A focus on emotion is a key characteristic of nearly all writing from the Romantic period. When you read work of this period, you’ll see feelings described in all forms, including romantic and filial love, fear, sorrow, loneliness, and more. This focus on emotion offered a counterpoint to the rational, and it also made Romantic poetry and prose extremely readable and relatable.

Mary Shelley's Frankenstein offers a perfect example of this characteristic of Romanticism. Here, Frankenstein’s monster shows great self-awareness of his feelings and offers a vivid emotional description full of anger and sadness.

🔅Celebration of Artistic Creativity and Imagination:

In contrast to the previous generations’ focus on reason, writers of the Romantic movement explored the importance of imagination and the creative impulse. Romantic poets and prose writers celebrated the power of imagination and the creative process, as well as the artistic viewpoint. They believed that artists and writers looked at the world differently, and they celebrated that vision in their work.

You can see this in William Wordsworth’s poem, “The Prelude."

Imagination—here the Power so called

Through sad incompetence of human speech,

That awful Power rose from the mind’s abyss

Like an unfathered vapour that enwraps,

At once, some lonely traveller. I was lost;

Halted without an effort to break through;

But to my conscious soul I now can say—

“I recognise thy glory:” in such strength

Of usurpation, when the light of sense

Goes out, but with a flash that has revealed

The invisible world…

🔅Themes of Solitude:

Writers of the Romantic era believed that creative inspiration came from solitary exploration. They celebrated the feeling of being alone, whether that meant loneliness or a much-needed quiet space to think and create.

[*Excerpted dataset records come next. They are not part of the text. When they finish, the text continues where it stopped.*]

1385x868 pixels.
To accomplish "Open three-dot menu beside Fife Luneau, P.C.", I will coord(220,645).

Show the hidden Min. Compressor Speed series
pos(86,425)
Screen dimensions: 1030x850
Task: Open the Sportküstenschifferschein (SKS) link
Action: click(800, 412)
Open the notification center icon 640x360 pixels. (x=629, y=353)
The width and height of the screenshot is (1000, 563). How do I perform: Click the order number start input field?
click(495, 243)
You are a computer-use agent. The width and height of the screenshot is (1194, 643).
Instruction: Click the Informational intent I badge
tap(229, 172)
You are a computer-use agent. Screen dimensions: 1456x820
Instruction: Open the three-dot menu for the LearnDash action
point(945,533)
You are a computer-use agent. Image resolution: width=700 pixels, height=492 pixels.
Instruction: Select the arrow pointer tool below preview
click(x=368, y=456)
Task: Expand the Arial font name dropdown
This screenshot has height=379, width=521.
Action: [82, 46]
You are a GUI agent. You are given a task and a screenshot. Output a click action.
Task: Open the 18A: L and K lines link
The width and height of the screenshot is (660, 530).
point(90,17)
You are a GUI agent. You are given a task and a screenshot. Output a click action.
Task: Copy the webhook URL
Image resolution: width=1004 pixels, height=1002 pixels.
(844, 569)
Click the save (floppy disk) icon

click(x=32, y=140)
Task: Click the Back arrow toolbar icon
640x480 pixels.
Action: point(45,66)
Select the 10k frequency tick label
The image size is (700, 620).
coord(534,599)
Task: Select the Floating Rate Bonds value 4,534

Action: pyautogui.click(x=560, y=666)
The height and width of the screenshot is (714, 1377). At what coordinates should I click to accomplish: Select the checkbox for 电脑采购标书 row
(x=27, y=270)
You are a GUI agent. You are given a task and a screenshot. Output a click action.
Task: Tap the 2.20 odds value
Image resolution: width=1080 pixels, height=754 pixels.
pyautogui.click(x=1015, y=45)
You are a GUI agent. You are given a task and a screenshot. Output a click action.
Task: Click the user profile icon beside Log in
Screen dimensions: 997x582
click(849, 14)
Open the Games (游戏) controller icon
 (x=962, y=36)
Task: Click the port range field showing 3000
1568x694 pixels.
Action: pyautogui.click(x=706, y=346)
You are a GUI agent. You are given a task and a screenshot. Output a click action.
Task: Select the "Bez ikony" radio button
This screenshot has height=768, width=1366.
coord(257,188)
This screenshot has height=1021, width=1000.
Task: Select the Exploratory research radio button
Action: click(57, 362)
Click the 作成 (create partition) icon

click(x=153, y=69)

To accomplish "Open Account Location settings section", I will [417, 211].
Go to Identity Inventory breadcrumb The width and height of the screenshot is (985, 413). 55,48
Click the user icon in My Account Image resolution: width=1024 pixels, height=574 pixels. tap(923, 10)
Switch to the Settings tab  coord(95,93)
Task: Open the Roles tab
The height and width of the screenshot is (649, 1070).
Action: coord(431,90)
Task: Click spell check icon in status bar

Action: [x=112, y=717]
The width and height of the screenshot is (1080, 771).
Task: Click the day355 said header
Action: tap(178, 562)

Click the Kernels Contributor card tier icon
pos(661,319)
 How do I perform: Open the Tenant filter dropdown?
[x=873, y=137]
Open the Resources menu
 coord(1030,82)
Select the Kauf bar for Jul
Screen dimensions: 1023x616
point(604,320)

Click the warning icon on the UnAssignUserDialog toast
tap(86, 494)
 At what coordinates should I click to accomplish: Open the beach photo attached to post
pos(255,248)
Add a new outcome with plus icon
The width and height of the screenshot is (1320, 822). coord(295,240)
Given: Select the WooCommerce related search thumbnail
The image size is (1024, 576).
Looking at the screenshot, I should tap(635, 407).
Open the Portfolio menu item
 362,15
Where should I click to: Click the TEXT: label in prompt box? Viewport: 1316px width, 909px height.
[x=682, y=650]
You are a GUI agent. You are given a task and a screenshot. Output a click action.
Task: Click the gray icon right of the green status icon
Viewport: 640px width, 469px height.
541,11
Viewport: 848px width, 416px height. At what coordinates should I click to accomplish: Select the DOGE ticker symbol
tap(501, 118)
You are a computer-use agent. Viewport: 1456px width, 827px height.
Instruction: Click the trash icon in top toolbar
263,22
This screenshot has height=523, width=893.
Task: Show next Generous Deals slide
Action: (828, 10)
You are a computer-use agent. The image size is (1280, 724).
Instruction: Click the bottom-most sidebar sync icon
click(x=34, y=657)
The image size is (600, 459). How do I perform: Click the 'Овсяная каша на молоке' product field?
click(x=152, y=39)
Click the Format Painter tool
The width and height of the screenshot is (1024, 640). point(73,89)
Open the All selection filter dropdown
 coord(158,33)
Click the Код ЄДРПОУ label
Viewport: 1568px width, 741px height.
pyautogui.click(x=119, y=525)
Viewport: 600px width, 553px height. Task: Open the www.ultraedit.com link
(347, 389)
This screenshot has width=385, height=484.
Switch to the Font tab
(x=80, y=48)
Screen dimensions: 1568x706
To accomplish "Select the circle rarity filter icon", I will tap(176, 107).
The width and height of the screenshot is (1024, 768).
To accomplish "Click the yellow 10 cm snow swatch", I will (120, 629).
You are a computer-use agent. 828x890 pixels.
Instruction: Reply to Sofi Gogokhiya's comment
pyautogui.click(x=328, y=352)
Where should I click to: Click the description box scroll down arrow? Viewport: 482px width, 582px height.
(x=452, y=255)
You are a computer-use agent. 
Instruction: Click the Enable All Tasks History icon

🔅Focus on Exoticism and History:

Romantic-era literature often has a distinct focus on exotic locations and events or items from history. Poems and prose touch on antiques and the gifts of ancient cultures around the world, and far-away locations provide the setting for some literary works of this era.

One great example is Percy Byssche Shelley’s poem “Ozymandias."

I met a traveler from an antique land,

Who said—“Two vast and trunkless legs of stone

Stand in the desert. . . . Near them, on the sand,

Half sunk a shattered visage lies, whose frown,

And wrinkled lip, and sneer of cold command,

Tell that its sculptor well those passions read

🔅Idealization of Women

In works such as Poe’s The Raven, women were always presented as idealized love interests, pure and beautiful, but usually without anything else to offer. Ironically, the most notable novels of the period were written by women (Jane Austen, Charlotte Brontë, and Mary Shelley, for example), but had to be initially published under male pseudonyms because of these attitudes. Much Romantic literature is infused with the concept of women being perfect innocent beings to be adored, mourned, and respected—but never touched or relied upon.

🔅Emphasis on Aesthetic Beauty

Romantic literature also explores the theme of aesthetic beauty, not just of nature but of people as well. This was especially true with descriptions of female beauty. Writers praised women of the Romantic era for their natural loveliness, rather than anything artificial or constrained.

A classic example of this characteristic is George Gordon, or Lord Byron’s, poem “She Walks in Beauty."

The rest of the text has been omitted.